Word and element pointing entries
# # # #

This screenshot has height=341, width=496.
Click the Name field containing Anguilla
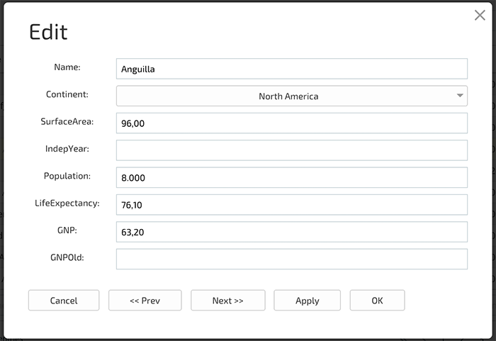[292, 69]
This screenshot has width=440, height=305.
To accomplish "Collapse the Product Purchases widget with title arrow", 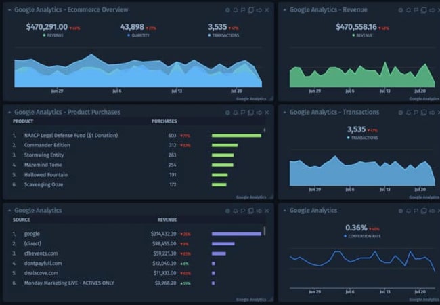I will point(9,113).
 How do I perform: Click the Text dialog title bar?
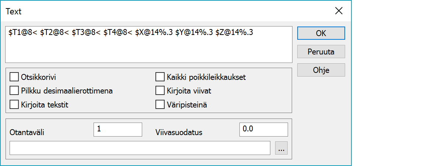click(x=147, y=11)
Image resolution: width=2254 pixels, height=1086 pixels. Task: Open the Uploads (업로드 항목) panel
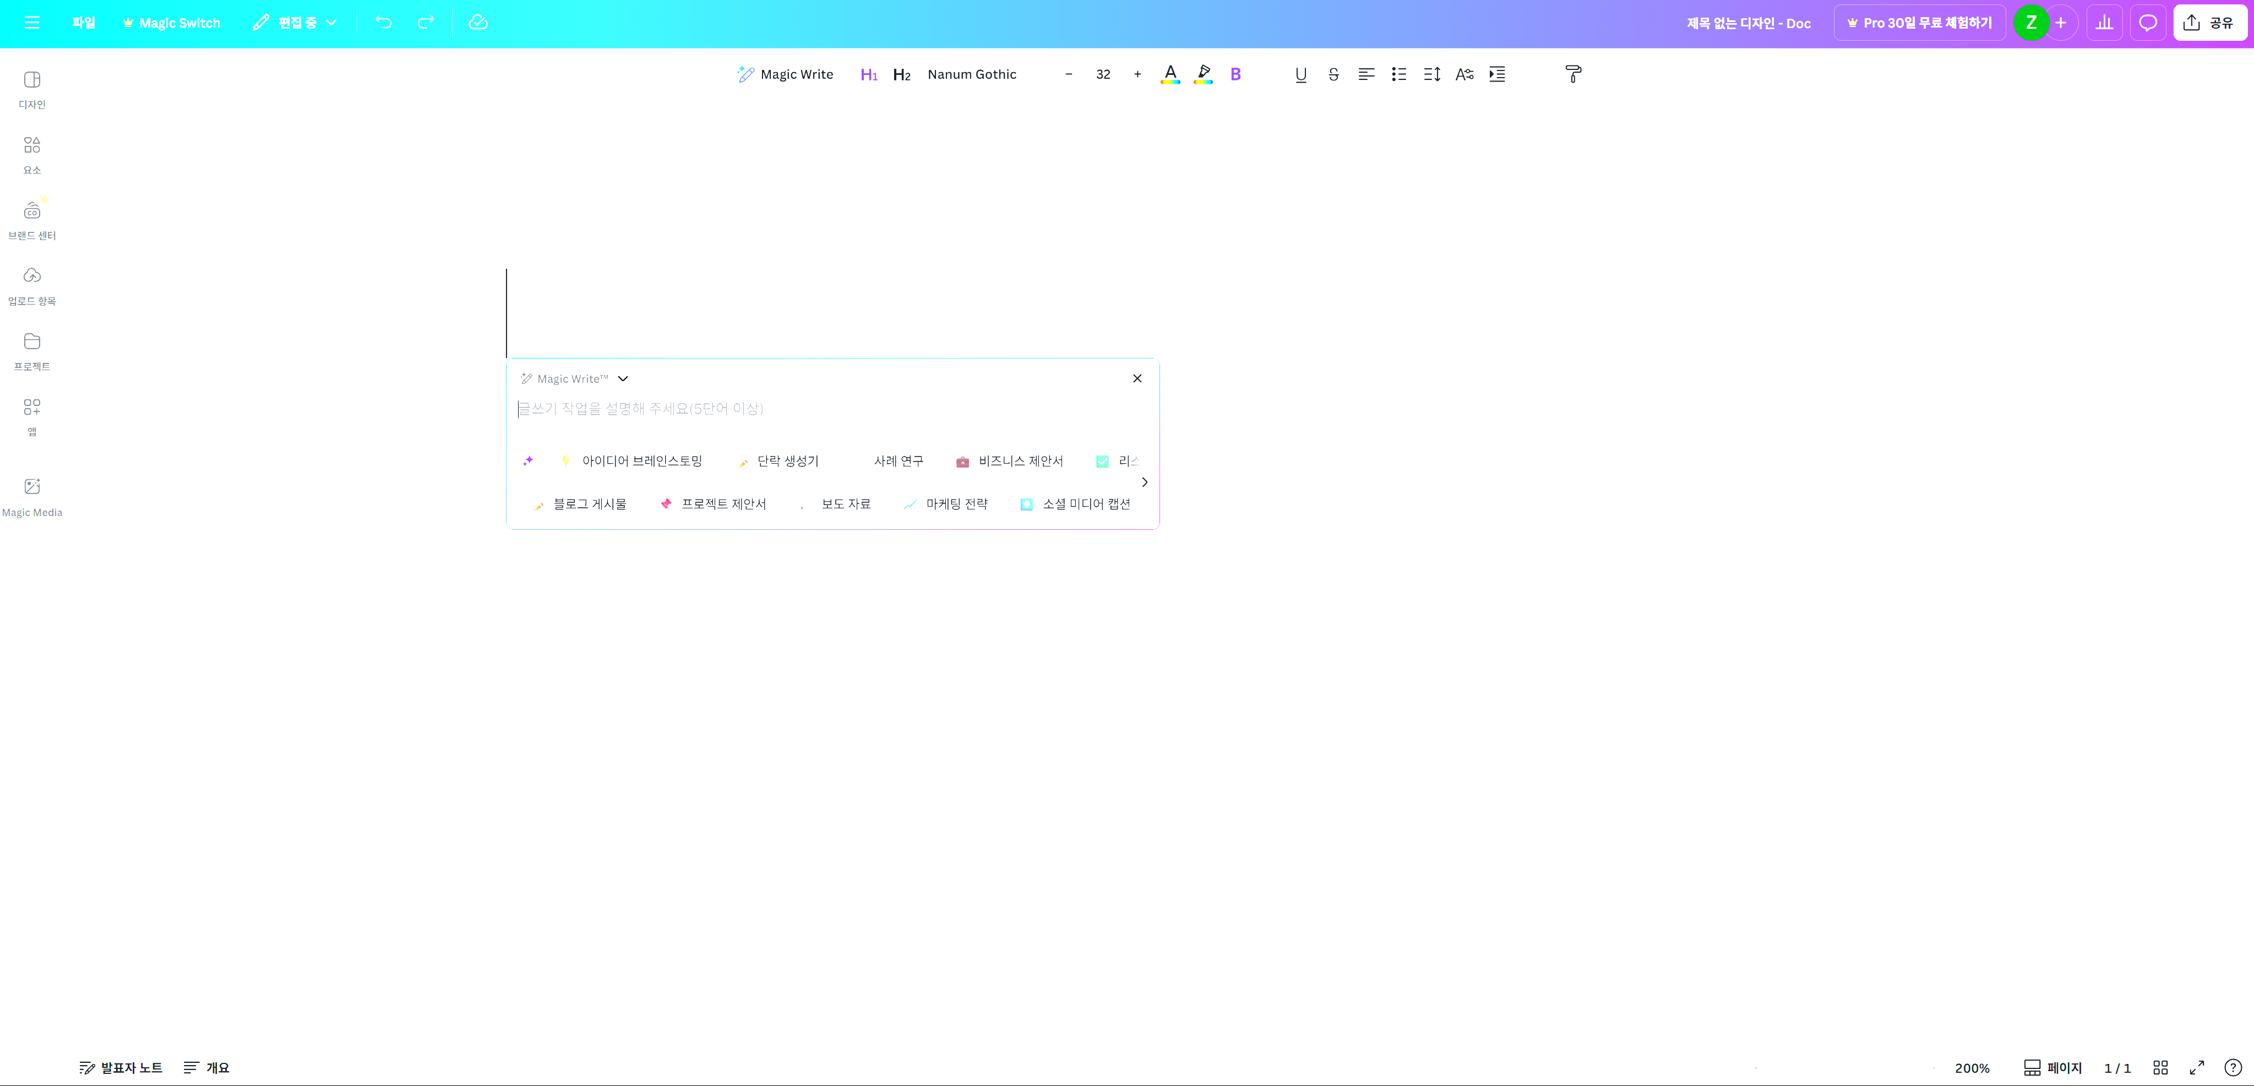pos(32,285)
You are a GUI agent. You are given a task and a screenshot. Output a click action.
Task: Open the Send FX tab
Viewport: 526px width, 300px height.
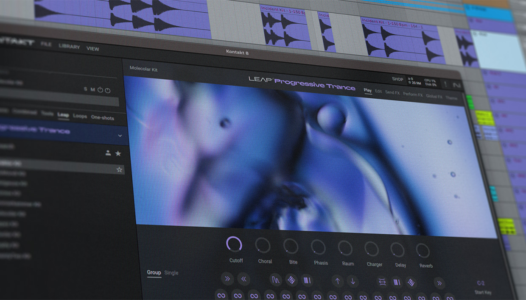(x=392, y=92)
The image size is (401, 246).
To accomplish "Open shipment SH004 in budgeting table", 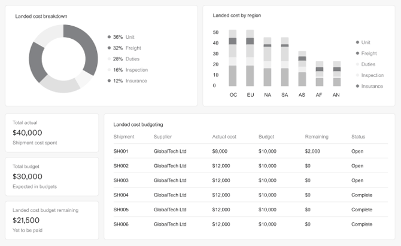I will 121,195.
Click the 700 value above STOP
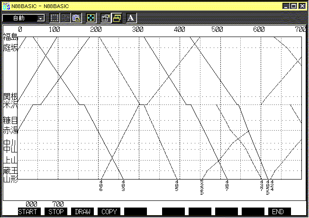Viewport: 309px width, 218px height. tap(58, 204)
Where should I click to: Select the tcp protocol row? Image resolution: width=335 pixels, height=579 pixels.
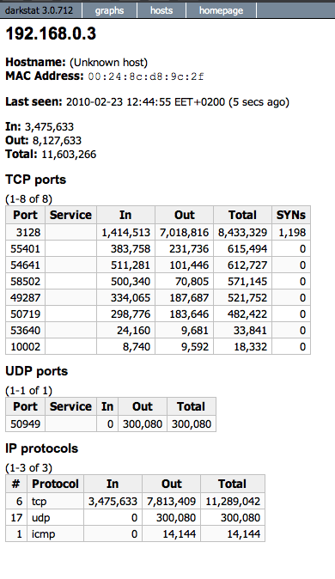click(135, 502)
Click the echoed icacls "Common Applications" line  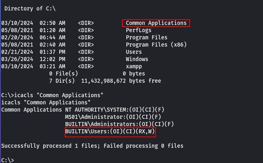tap(46, 103)
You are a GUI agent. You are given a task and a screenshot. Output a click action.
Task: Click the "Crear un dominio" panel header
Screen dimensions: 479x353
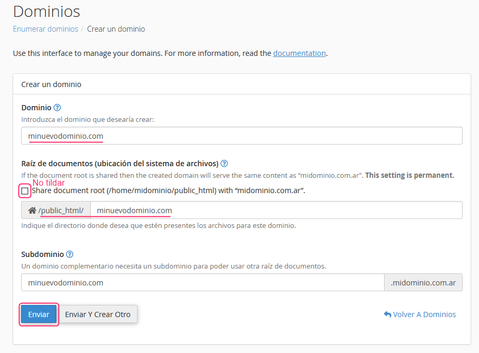[51, 84]
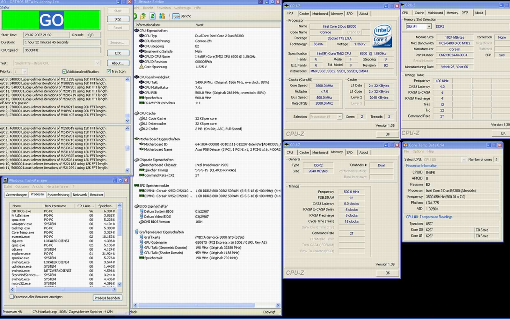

# # # #

What you have to do -
Reproduce the stretch of the material from the line that contains "How do I perform: Click" through the line that contains "pos(32,285)", both included, without the pictures.

Exercise solution -
 How do I perform: Click the Text dialog title bar?
click(x=147, y=11)
Image resolution: width=2254 pixels, height=1086 pixels. Task: Open the Uploads (업로드 항목) panel
pos(32,285)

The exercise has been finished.